Time is fundamental for your money’s growth in savings accounts:

R$ 10,000 invested:

  • 6 months: R$ 10,303.78 (gain of R$ 303.78)
  • 12 months: R$ 10,616.78 (gain of R$ 616.78)
  • 24 months: R$ 11,271.90 (gain of R$ 1,271.90)
  • 60 months: R$ 13,468.24 (gain of R$ 3,468.24)

Use the savings calculator to simulate your specific amounts and different time scenarios.

Savings vs other investments

CDB

Bank Deposit Certificates (CDB) generally offer higher profitability than savings accounts:

InvestmentAnnual yieldIncome tax on gainsFinal value (R$ 10,000/12 months)
Savings~6.17%ExemptR$ 10,617
CDB 100% CDI~12.25%15% to 22.5%R$ 10,956 to R$ 11,225
CDB 110% CDI~13.48%15% to 22.5%R$ 11,052 to R$ 11,348

Treasury Direct

Treasury Direct also outperforms savings accounts in most cases:

Treasury Selic 2029:

  • Profitability: follows 100% of Selic
  • Income Tax: 15% to 22.5% on gains
  • Liquidity: daily (can withdraw anytime)

Advantage: higher profitability than savings accounts, even with income tax.

Advantages and disadvantages

Savings account advantages

  • Income tax exemption on yields
  • Daily liquidity (can withdraw whenever you want)
  • FGC guarantee up to R$ 250,000 per CPF per institution
  • Total simplicity - no need to declare on income tax

Savings account disadvantages

  • Low profitability compared to other investments
  • Anniversary rule - lose yield if you withdraw early
  • Low real yield - may not beat inflation
  • Lost opportunity to earn more with CDB, Treasury, etc.

When it’s worth it

Savings accounts can make sense for:

  • Emergency fund (due to easy access)
  • Small amounts (up to R$ 5,000)
  • Very conservative investors who prioritize absolute security
  • Those who don’t want to worry about income tax

Frequently Asked Questions

How much does R$ 100,000 yield in savings per month in 2025?

With the current rate of 0.5% per month, R$ 100,000 yields R$ 500.00 monthly in savings accounts. In 12 months, the total value would be approximately R$ 106,168.

Do savings accounts yield daily or only on the anniversary?

Savings accounts yield only on the anniversary date of the deposit. If you deposit on the 10th, you’ll only get yields every 10th of each month. Withdrawing before the anniversary date means losing all yield for the period.

What’s the difference between old and new savings accounts?

Old savings accounts (deposits until May 2012) always yield 0.5% per month + TR. New savings accounts (deposits after May 2012) follow the current rule: 0.5% + TR when Selic > 8.5%, or 70% of Selic + TR when Selic ≤ 8.5%.

Is savings or CDB better in 2025?

For most cases, CDB outperforms savings accounts even with Income Tax.

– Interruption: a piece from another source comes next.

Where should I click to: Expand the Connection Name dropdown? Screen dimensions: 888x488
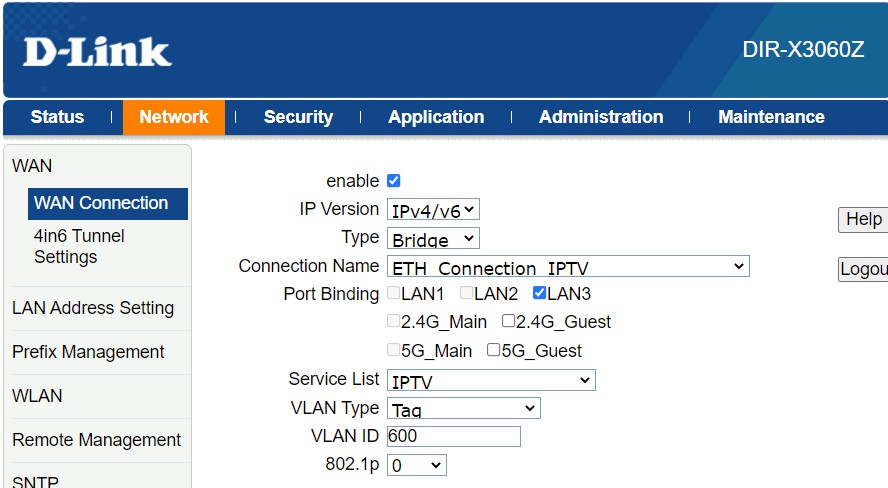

A 100% CDI CDB yields about 12.25% per year, while savings accounts yield approximately 6.17% per year. Even discounting 15% income tax, CDB is still superior.

How to calculate savings account yield correctly?

Use the formula: Final Value = Initial Value × (1.005)^months. For quick and precise calculations, use the savings calculator which already considers the current rate and deposit anniversaries.

Do savings accounts lose to inflation?

It depends on the period’s inflation. If annual inflation exceeds the ~6.17% that savings accounts currently yield, you’ll have purchasing power loss. It’s important to always compare real yield (discounting inflation).

Can I deposit in savings accounts anytime?

Yes, you can deposit in savings accounts whenever you want. However, each deposit will have its own anniversary date. To optimize yields, many investors concentrate deposits on a single date each month.